Therapeutic Targeting of Lung Adenocarcinoma with Mannose-Coated Chitosan/Copper Nanocluster–Levocetirizine Nanocomposite

Lung adenocarcinoma is regarded as the most common form of lung cancer, per the latest epidemiological data. The combined efforts from chemotherapy and radiotherapy have done little to increase survival rates. Thus, repurposing licensed drugs has become a feasible approach to filling such gaps. Levocetirizine dihydrochloride, a common antihistamine, has been loaded into copper nanoclusters. The subsequent levocetirizine loaded copper nanoclusters were loaded into mannose functionalized chitosan nanoparticles.
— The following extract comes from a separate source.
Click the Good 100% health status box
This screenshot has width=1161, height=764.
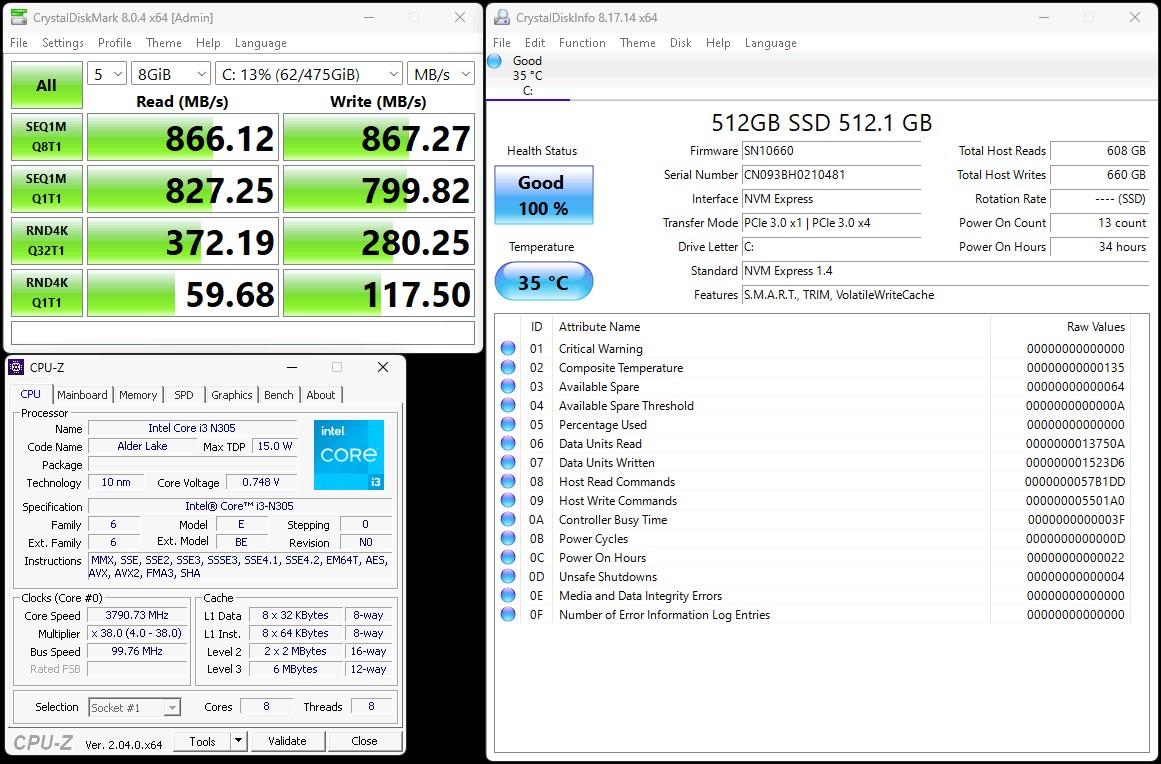(x=543, y=195)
This therapeutic module has been established to target lung adenocarcinoma cells in both the monolayer and tumor spheroids. The nanocomposite was found to be inherently fluorescent, biocompatible, and water-soluble. The drug release profile was found to be pH-dependent, with maximum release in the acidic medium. Experimental results concluded efficient cellular localization followed by significant antiproliferative activity. Subsequent functional assays revealed suggestive reactive oxygen species generation, membrane potential depolarization, and reduced lipid droplets leading up to apoptosis. A remarkable reduction in colony formation and migration capacity was also observed. They also inhibited the spheroids of both A549 and HeLa cells. Briefly, the as-synthesized nanocomposites showed a promising scope as an anticancer treatment approach.